The basic idea behind experimental mathematics is that exploring mathematical ideas with a computer can help you get insights that you wouldn't have been able to guess. After you make some mathematical conjecture based on the specific cases you've looked at using a computer, computational methods can also assist you in prove the general case. This general approach has been used to obtain a number of mathematical results in the last few decades that would have been essentially impossible without computational methods.

Unfortunately, the course doesn't really live up to the promise. For the first half of the subject, you spend each week looking at a different computational technique. Some of them are quite cool, e.g. chaos and bifurcation theory; the PSLQ algorithm for "number guessing"; Groebner basis.

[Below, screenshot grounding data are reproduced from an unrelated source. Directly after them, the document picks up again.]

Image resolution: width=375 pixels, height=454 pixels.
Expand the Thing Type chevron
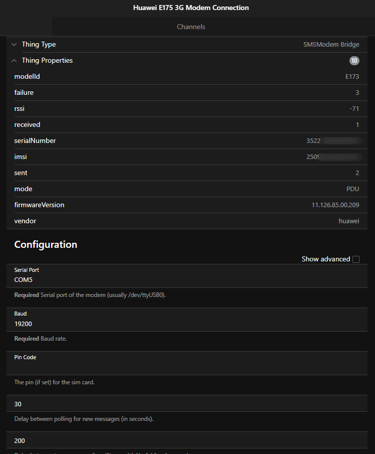click(x=14, y=45)
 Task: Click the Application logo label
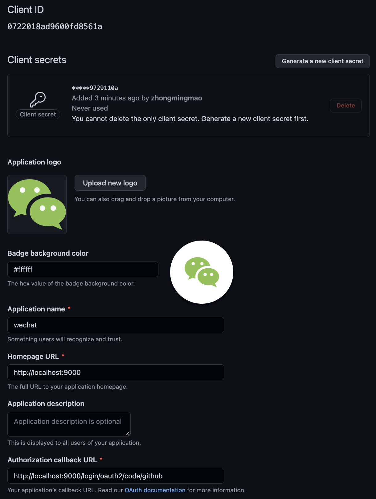[x=34, y=162]
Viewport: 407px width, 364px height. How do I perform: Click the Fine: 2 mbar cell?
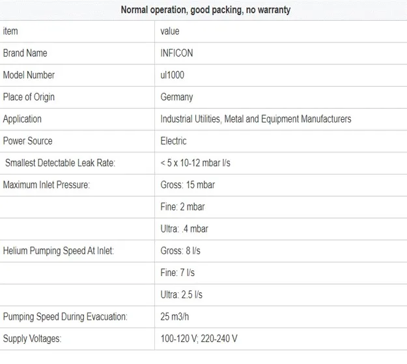[x=183, y=207]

But the small amount of time devoted to them meant that you had almost but not quite understood how these methods worked before you moved on to the next topic, and certainly didn't have any opportunity to see where the applications of them might be.

The second half of the course I enjoyed a lot more. It was hypergeometric series, which are a very general form of infinite sum - if you've done any maths, you've probably encountered specific examples of hypergeometric series without knowing the name. There's no general formula for the sum of a hypergeometric series, but there are a number of computer algorithms for deriving a closed form for a particular series. This half of the course followed the textbook "A=B" almost verbatim. You will need that book.

While the unit outline mentioned computer-assisted methods of proof, there wasn't really anything in the course about it.

Dr Bedini's lectures were ... not the greatest. He spoke very quickly (while looking at the whiteboard, not at the class) and wrote a lot of stuff up on the whiteboard in borderline-illegible handwriting. To be fair, I think this was his first time teaching a postgraduate subject. But I eventually stopped turning up to the lectures, because I found that I didn't really understand the lectures unless I'd already read the relevant part of the textbook, and if I'd read the textbook, I didn't need the lectures. The lab sessions were devoted to implementing the methods from the week's lecture in Mathematica, and solving problems using them. In the lab sessions he was very willing to help out with anything that you didn't understand.

The assignments were an attempt to get us to actually discover some result we'd never seen before using experimental mathematics techniques, and then formally prove it. I think the second assignment, in particular, lived up to this ideal. The major assessment in this unit was a take-home exam. It was handed out at the start of the examination period (i.e. after SWOT Vac), and we had a week to work on it. It was 50% programming, 50% conventional mathematics. It took me a solid weekend's work to get it done, and I learned quite a bit while doing it. (I'd suggest that making sure you'd done all of the lab exercises beforehand would dramatically reduce the time you'd spent on it, because 90% of the programming question came from stuff I really should have already finished.)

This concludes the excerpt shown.